Court Opinion

ID: 9632683
Source: CourtListenerOpinion
Date Created: 2023-08-22 11:21:47.450402+00
Date Added: 2024-06-11T18:08:21.181342
License: Public Domain

GOLDEN, Justice,
dissenting.
I join in Chief Justice Macy’s dissent; in addition, I write separately, and only briefly, to voice my concerns about several other points raised by the court’s opinion.
The court’s opinion ignores the undisputed facts, most if not all of which come from the insured’s own testimony. The insured conceded that until his “boarding” agreement with Brooks, he had never taken in another’s cattle to feed on his corn stalks. The insured’s farming business was raising an irrigated crop, not feeding another’s cattle. The insured conceded that under his agreement with Brooks, he (the insured) was to take care of the cattle as if they were his own. The court strains to characterize the “boarding” agreement as a pasturing agreement, ignoring the express terms of the agreement which place the cattle in the insured’s possession and require him to provide them with owner-obtained feed if the snow covers the corn stalks, to provide them with owner-obtained salt and mineral, to take a daily count of them, to locate any cattle not accounted for, to maintain an electric fence and manage the cattle within that fence, and to watch the cattle for signs of sickness and notify the owner of any sick cattle. Implicitly, and as a matter of common sense, the agreement required the insured daily to take the cattle to and from his corral and corn field. The insured concedes that he placed bean straw in his corral before the cattle arrived so that they would be on a dry surface. He provided the cattle water in the corral. He discussed with Brooks the amount of time the cattle should be allowed to graze on the corn stalks, stating, in his view, he should limit them to two hours a day at the outset, rather than let them graze for an unlimited time. Having obtained Brooks’ consent on this point, the insured monitored the grazing time accordingly. The insured’s activities under the agreement were required; they were not, by any stretch of the court’s imagination, merely the insured’s voluntary “accommodation.”
I am baffled by the court’s taking judicial notice of what would surprise a farmer like the insured or a rancher like Brooks. In my view those matters are not the kinds of things of which courts may take judicial notice.
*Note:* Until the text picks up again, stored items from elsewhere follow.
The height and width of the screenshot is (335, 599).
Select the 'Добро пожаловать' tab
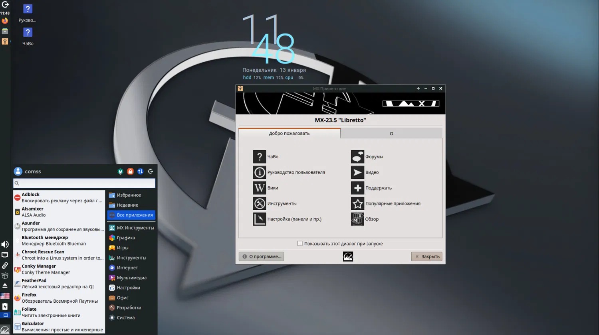coord(289,134)
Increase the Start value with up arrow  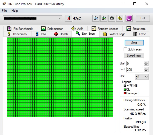point(146,63)
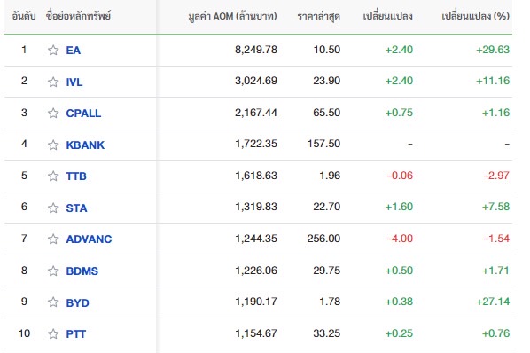This screenshot has width=530, height=353.
Task: Click the star icon next to KBANK
Action: (x=53, y=145)
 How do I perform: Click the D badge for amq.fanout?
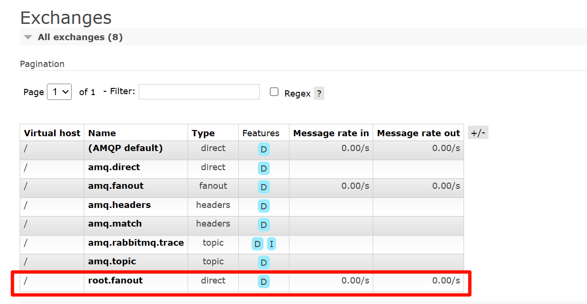pos(264,187)
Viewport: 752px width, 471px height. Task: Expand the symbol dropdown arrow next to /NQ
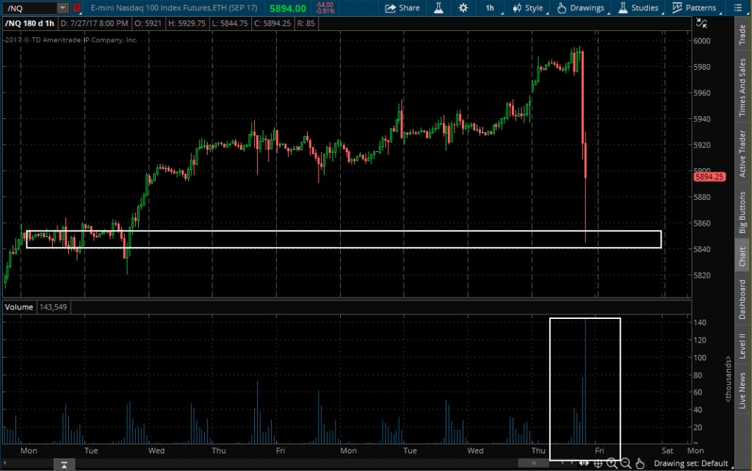62,8

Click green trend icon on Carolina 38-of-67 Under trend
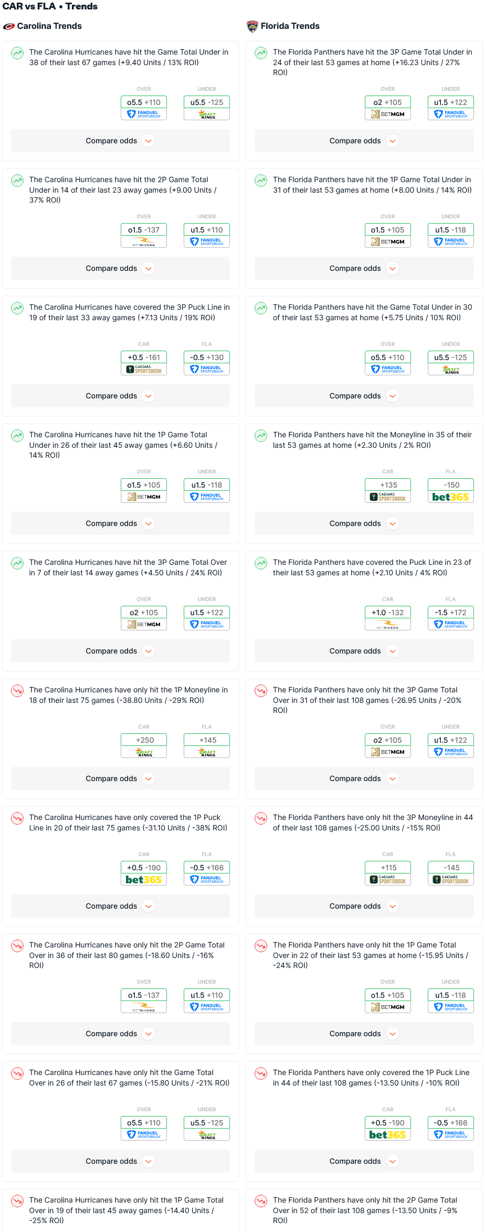click(18, 52)
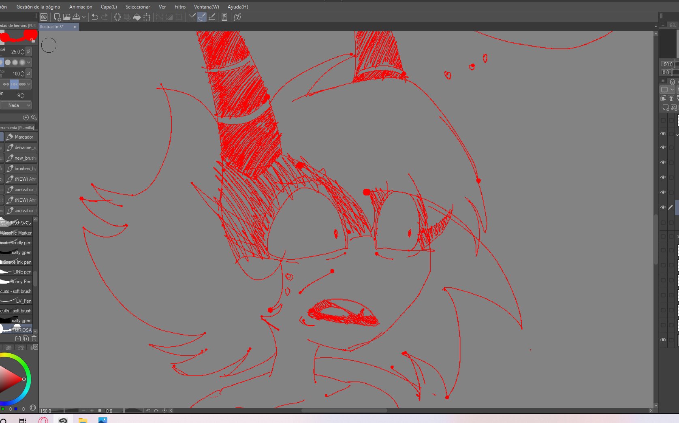Select the Marcador pen tool group
Screen dimensions: 679x423
click(x=21, y=137)
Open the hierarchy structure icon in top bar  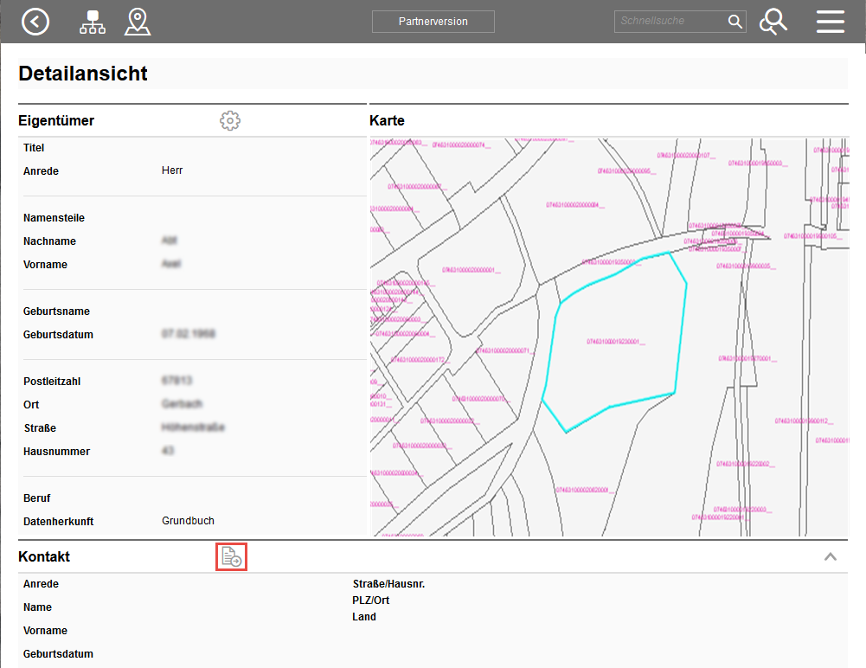(x=93, y=22)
I am amused by the court's lame attempt to “distinguish” the livestock and agriculture cases dealing with the “care, custody or control” exclusion on which the insurer relies; tellingly, the court has no livestock and agriculture cases dealing with that exclusion on which to rely.
Finally, I fail to understand why the court has remanded the case for the trier of fact to decide whether the insured was exercising that degree of “care, custody or control” over the cattle as would exclude coverage under the insurance policy. In violation of our appellate rule, the court has already rewritten the contract (insurance policy) by holding that, as a matter of law, the exclusion applies only if the -in*953sured exercised total (not shared) care, custody or control. Further, the court has characterized as irrelevant “accommodation” all of those expressly and implicitly required activities performed by the insured beyond the “pasturing” of the cattle. Since the court has clearly indicated the result it desires and has stacked the cards accordingly, why prolong the inevitable?
In summary, I find no genuine issues of material fact and would hold that, by application of the unambiguous exclusion to the undisputed facts, the insurer is entitled to judgment as a matter of law.